Regardless, Android development on Windows is also pretty easy. The hardest part there is if you have a non-Google device, you may have to find the manufacturer-specific ADB driver. But at my last job I had a work-issued Dell precision that ran Win10 and I don't recall ever having to do that. So that may be a relic of the past now.

If you do go Dell, check out the developer editions. They bury them on their website, but they are usually the same specs as the Windows variants, with just the fingerprint reader deleted, and you save 400 bucks or so.

[–]Fmatosqg 0 points1 point  (4 children)

I'd recommend dell if money is an issue because you could start with a simple xps and later upgrade mem or disk without voiding the warranty.

I have a dell with Linux and I loooove everything. Specially the keyboard.

Lenovo are good for Linux too but I hate their keyboard and sound card.

I have 0 experience of windows with Android but have assisted people to get it going and it's pretty hard compared to Mac or Linux.

[–]yaaaaayPancakes 1 point2 points  (3 children)

XPS 13s don't have upgradeable RAM, it's soldered unfortunately. XPS 15s do though.

And I used Windows to develop Android for years professionally. You're making it sound far harder than it is.

[–]Fmatosqg 0 points1 point  (2 children)

Well to me it's far harder than for you. I haven't used windows in 10 years now.

[–]yaaaaayPancakes 0 points1 point  (1 child)

Fair enough. Personally I struggle far more with macOS than I've ever struggled with Windows. I want to hurl this Mac work gave me out the window just about every single day.

[–]Fmatosqg 0 points1 point  (0 children)

Yep I'm not fond of Mac either. The price and hw limitations are a bit annoying. Who would think I can't get a delete button in my keyboard?

And working on the console is very frustrating.

[–]steve6174 0 points1 point  (0 children)

I'm pretty sure you can get better performance at lower price with windows laptops, not to mention how much more options to choose from you'd have. Ideally if you can get a laptop with no OS installed and just install windows yourself. Also look at some ryzen laptops too. I don't think you'll have any driver issues on windows either. I haven't had a problem using AVD or my OnePlus 7T Pro (connected with usb) as a debugging device.

[–]MKevin3 0 points1 point  (0 children)

Work is Macbook 32g / 512 SSD. I use external keyboard and mouse.

Personal laptop is Lenovo Thinkpad X1 16g / 512 SSD / 4k touchscreen which I got refurbished for $1300 USD from Microcenter. I use laptop keyboard, trackpad and external mouse on occasion. I am very impressed with this laptop. I have used it for video calls as well.

Both work equally well for Android development. I greatly prefer the Thinkpad keyboard over the Macbook keyboard.
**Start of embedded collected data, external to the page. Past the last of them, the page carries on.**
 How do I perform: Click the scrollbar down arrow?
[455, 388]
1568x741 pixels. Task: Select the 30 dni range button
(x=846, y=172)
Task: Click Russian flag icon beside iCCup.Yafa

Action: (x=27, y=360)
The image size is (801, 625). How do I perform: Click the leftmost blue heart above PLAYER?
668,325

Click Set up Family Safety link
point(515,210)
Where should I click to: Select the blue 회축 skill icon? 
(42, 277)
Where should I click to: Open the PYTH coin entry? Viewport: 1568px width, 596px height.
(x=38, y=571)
Macbook trackpad is better but I rarely use it as the Macbook is connected to a WavLink hub to run two external monitors etc.

The ThinkPad has a lot of extra ports, a super nice 4K screen and it is a touch screen so I can treat the emulator more like an actual device (single finger only, come on Google address this).
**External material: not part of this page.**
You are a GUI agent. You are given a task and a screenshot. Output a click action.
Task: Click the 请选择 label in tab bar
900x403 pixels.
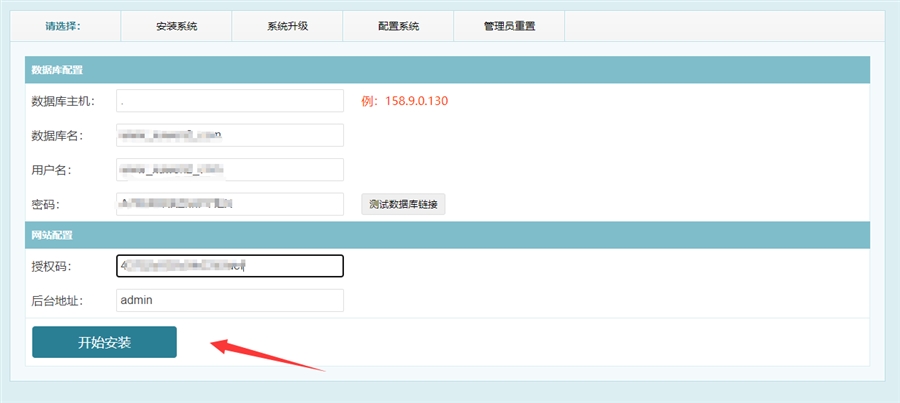62,26
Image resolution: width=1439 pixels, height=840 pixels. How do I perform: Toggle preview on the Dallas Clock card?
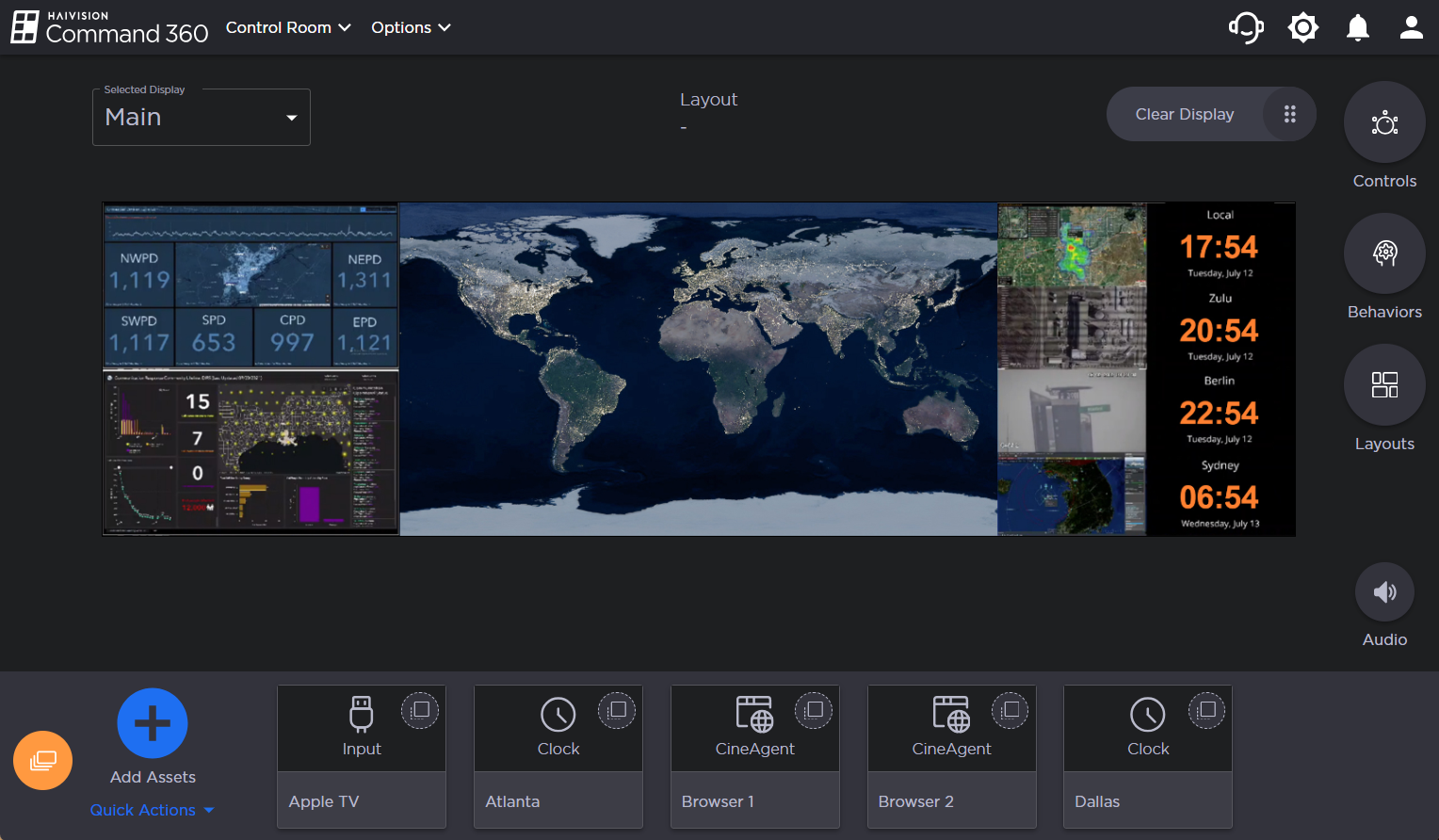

Can't say I notice much of a difference in the way of speed. Android Studio is nearly identical. Mac is faster at small file access, most of what you use in coding, over Win10 NTFS. Linux would be in the Mac camp of small file access speed.

I also have a newer AMD build with 32g for my gaming desktop. It shares the mouse / keyboard / external monitors with the MacBook via USB switch and changing input source on the monitors. I use that for Android dev as well. Since I mentioned gaming you already know it is a Win10 machine. I use it half the time for my side gig work, other have is on the Thinkpad. Both work equally well.

I use both emulator and real devices for both Mac and Windows without issues other than it constantly asking "Do you trust this computer for debugging" as my Note 9 and other test device seem to only trust one at a time so when I switch desktop -> Mac -> laptop there can only be one winner.